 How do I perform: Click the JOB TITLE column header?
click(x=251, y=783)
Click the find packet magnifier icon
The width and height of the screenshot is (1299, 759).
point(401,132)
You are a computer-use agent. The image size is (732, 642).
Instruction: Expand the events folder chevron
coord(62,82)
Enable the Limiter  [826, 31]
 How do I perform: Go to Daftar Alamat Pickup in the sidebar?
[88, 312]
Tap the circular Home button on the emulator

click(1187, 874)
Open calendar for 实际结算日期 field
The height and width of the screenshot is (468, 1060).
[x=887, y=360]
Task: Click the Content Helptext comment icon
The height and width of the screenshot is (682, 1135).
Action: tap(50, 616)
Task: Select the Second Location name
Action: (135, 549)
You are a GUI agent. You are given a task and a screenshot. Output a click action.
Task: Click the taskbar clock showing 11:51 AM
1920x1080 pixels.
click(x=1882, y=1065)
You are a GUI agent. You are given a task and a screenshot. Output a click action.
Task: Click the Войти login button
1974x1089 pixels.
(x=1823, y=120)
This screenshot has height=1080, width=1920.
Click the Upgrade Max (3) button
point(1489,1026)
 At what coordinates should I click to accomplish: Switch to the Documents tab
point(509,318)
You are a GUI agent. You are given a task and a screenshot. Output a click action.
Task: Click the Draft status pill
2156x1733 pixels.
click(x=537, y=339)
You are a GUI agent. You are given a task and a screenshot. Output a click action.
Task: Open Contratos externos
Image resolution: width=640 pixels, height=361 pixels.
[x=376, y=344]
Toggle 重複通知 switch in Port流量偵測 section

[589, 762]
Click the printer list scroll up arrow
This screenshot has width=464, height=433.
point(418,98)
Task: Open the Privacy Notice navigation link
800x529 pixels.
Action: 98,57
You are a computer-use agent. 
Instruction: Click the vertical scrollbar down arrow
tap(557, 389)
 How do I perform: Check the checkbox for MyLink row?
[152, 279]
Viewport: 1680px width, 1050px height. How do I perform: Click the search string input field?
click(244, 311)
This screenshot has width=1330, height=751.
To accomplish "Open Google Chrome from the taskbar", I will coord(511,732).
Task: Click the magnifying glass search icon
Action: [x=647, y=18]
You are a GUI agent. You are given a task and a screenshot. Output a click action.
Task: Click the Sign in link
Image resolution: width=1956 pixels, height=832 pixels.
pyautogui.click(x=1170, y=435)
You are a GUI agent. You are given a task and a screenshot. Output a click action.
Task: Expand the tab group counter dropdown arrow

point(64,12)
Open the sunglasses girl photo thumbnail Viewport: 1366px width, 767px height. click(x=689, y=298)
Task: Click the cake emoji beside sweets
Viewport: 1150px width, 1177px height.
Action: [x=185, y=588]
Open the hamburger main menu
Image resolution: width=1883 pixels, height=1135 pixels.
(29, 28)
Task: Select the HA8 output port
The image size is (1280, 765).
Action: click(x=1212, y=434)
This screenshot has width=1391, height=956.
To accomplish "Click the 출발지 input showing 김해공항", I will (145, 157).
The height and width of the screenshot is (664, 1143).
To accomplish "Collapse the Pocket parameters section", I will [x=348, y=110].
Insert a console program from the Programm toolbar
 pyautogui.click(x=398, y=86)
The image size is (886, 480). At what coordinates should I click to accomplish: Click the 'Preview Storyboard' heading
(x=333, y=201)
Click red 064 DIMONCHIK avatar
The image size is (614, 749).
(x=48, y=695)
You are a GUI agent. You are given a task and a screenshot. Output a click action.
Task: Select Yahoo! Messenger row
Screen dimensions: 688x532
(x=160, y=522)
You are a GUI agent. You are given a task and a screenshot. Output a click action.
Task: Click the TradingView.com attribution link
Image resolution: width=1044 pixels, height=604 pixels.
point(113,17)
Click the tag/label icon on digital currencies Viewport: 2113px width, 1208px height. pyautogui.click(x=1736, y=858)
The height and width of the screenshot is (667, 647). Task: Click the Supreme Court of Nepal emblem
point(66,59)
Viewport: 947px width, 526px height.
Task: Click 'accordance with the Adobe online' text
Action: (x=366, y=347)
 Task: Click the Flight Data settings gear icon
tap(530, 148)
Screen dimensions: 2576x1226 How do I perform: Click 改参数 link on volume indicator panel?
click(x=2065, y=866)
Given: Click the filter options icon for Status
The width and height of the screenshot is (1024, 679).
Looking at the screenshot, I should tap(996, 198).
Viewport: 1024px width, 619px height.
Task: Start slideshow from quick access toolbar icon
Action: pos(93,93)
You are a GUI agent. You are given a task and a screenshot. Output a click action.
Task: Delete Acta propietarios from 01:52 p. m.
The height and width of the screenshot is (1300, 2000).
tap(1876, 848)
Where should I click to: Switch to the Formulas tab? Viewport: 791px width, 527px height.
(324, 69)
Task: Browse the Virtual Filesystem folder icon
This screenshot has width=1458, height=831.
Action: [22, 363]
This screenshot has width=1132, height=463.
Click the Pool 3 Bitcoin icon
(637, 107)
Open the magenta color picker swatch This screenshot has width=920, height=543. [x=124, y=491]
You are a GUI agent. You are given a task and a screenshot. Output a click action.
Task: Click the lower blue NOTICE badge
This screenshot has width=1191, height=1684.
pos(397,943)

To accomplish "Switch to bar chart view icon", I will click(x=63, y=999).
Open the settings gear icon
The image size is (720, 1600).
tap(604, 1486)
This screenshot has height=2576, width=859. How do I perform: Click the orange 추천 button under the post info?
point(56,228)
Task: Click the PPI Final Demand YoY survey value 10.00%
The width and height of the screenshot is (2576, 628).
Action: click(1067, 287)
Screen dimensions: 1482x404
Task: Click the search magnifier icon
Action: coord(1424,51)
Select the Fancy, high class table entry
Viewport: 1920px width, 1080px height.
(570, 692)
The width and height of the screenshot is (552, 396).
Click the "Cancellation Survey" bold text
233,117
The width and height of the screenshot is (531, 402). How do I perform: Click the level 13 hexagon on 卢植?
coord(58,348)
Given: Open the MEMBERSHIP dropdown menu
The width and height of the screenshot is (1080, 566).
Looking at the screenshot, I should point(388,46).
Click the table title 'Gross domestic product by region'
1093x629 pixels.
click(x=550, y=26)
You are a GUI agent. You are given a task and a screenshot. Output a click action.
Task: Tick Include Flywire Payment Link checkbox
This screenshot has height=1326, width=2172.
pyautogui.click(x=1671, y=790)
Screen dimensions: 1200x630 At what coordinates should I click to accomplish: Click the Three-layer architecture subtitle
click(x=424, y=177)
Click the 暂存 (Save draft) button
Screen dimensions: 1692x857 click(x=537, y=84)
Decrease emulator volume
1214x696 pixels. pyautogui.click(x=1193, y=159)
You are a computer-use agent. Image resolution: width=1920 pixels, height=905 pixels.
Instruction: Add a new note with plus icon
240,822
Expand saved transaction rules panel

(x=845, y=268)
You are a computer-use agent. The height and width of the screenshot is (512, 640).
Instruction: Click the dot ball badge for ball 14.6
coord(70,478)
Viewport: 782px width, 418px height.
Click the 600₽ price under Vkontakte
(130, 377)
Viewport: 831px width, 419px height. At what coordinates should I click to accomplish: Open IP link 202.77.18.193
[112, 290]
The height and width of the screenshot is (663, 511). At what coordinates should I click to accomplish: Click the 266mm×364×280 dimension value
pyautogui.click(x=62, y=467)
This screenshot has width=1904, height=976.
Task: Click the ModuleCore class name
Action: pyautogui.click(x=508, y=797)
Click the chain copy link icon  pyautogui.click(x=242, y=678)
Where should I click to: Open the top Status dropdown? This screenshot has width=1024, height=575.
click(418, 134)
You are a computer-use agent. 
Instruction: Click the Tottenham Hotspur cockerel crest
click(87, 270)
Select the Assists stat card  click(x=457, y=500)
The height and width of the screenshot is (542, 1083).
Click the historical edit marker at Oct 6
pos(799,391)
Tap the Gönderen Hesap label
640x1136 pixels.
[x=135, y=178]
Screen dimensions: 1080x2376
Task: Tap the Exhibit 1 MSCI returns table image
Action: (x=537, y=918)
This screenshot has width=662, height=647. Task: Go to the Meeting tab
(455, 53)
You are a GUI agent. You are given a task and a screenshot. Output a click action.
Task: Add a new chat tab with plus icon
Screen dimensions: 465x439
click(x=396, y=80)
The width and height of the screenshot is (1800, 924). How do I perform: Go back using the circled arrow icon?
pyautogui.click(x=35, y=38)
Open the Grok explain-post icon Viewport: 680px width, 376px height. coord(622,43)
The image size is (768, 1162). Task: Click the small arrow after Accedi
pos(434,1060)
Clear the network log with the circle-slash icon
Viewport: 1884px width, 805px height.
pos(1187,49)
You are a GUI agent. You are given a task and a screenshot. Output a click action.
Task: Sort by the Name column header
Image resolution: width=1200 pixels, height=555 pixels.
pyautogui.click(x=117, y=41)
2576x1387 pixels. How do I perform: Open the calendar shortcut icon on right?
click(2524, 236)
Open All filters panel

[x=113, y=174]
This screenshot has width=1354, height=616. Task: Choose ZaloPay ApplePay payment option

**Set problem:** Please rewrite the rows starting at the one that contains "Click the tag/label" and ending at the one that contains "click(x=2065, y=866)", replacing "emblem" with "crest" and keeping everything else the same.

**Written answer:**
Click the tag/label icon on digital currencies Viewport: 2113px width, 1208px height. pyautogui.click(x=1736, y=858)
The height and width of the screenshot is (667, 647). Task: Click the Supreme Court of Nepal crest
point(66,59)
Viewport: 947px width, 526px height.
Task: Click 'accordance with the Adobe online' text
Action: (x=366, y=347)
 Task: Click the Flight Data settings gear icon
tap(530, 148)
Screen dimensions: 2576x1226 How do I perform: Click 改参数 link on volume indicator panel?
click(x=2065, y=866)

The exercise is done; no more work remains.